The periglacial perimeter not only contains glaciers which we do not see at first sight (rock glaciers), but also frozen soil or permafrost, which are hydric regulators and whose importance is crucial in times of climate change and hydric stress. Intervening in these areas where there is frozen water, whether on the surface or deep down, would mean losing ice which could never be recovered again, altering processes which sustain the volume of the basins. That is why the current law prohibits activities there – the damage would be irreversible. Beyond these zones, Law 26,639 is not the instrument to regulate what activities may be carried out or how.

A total of 12 Argentine provinces have glaciers within their territory: Jujuy, Salta, Tucumán, Catamarca, La Rioja, San Juan, Mendoza, Neuquén, Río Negro, Chubut, Santa Cruz and Tierra del Fuego. According to the National Inventory of Glaciers published in 2018 by IANIGLIA (Instituto Argentino de Nivología, Glaciología y Ciencias Ambientales), the 5,769 square kilometres of Andean glaciers listed in the inventory (i.e. excluding the South Georgias and the Sandwich islands) represent 0.21 percent of Argentina’s total mainland territory. To that should be added the huge surface area of the periglacial perimeter corresponding to the definition of the Law, and which includes not only the moraines of glaciers but also the permafrost (frozen soil). 

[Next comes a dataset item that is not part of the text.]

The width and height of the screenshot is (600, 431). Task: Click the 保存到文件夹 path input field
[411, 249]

The ambition of the big mining companies is not to permit any kind of limits to their voracious activities, seeking to reach the minerals below these geoforms without caring about the devastating and irreversible consequences for the population and the ecosystems.

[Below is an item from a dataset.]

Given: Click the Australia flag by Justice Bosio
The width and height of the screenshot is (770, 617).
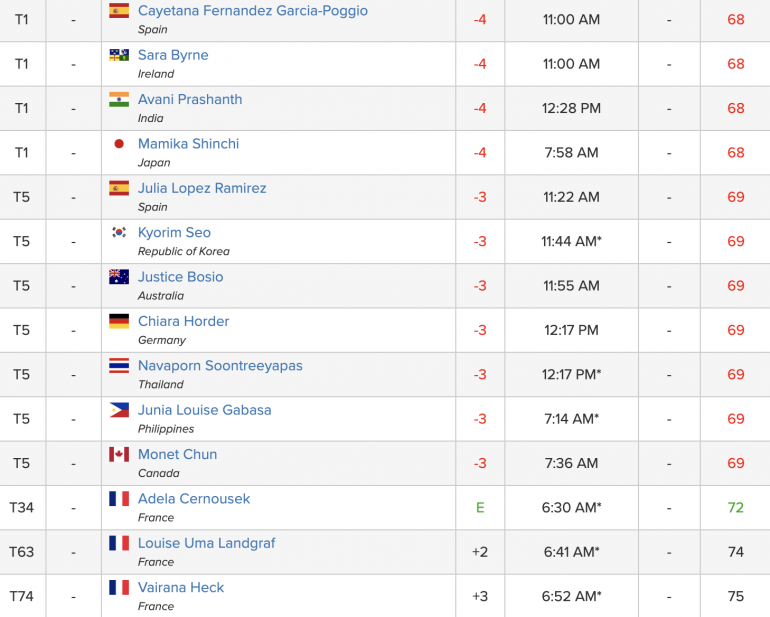Looking at the screenshot, I should pos(119,277).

The law to protect glaciers approved in 2010 aims at protecting the hydric basins, which present an ecological and functional unit between provinces and thus they do not belong any one provincial jurisdiction. Invoking “federalism” is therefore an error which could be very costly. The waters are born in one province, cross their territory and continue their course through one or more provinces, irrigating fields, watering cities and supplying different populations. Via the basins between provinces, it behoves the nation state to guarantee their unity, since any action or legal determination in water management affects the entire territory of the different provinces through which they run. 

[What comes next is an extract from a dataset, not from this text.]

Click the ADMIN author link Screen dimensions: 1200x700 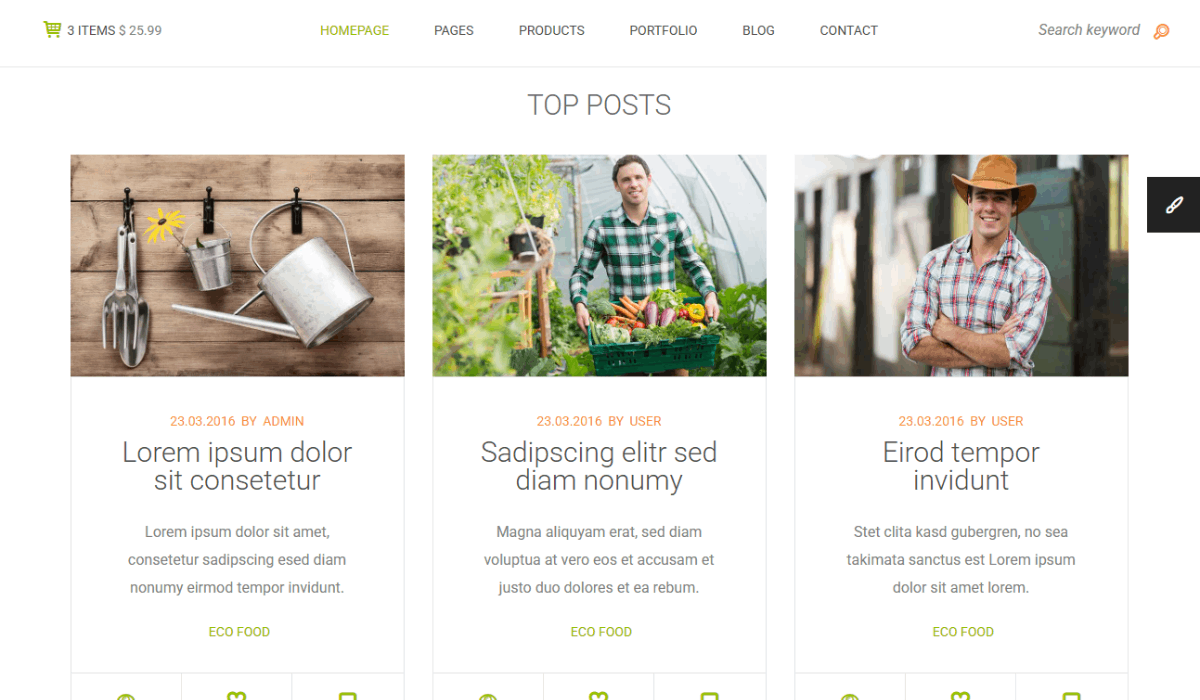[x=283, y=421]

The aim is thus to obtain the best instrument for the efficient and sustainable use of a scarce and vulnerable resource, guaranteeing solidarity between the different provinces within the concept of national territory. This means that the provinces may not dispose of the hydric resources between jurisdictions in exclusive and discretionary fashion since the hydric basins overflow exclusive provincial powers and thus correspond to the entire  nation and the Argentine people.

In 2025, the International Year of Glaciers’ Preservation, the national government seeks to amend the National Glacier Law, authorising each province to make further amendments to their taste, following the directives of the mining lobby. It seeks to undermine the prevailing  legal framework, appealing to a false federalism, to expand the zone of mining exploitation. 

Amending the Glaciers Law in this sense is environmentally risky, as well as illegal. The bill violates the principle of environmental irreversibility, recognised by the National Constitution and by the Escazú Agreement (Law 27,566), which forbids any diminution in the levels of protection already achieved. Instead of reinforcing the  protection of water in the face of the climatic crisis, the government seeks to weaken the only clear limit on the advance of mega-mining in the headwaters of rivers.

Once a glacier has been destroyed, there is no possibility of recovering it – its destruction is forever. More than ever, we need to appeal to a basic principle that goes beyond voting and political identity: to protect the glaciers and the periglacial perimeter is to protect the water, the basins and the future of the entire nation – indeed to protect life itself. 

We appeal to the citizenry, the social organisations, the communities, the press and legislative representatives to defend the Glaciers Law just as it is without amendments and to prevent any regression in the protection of Argentina’s strategic water reserves.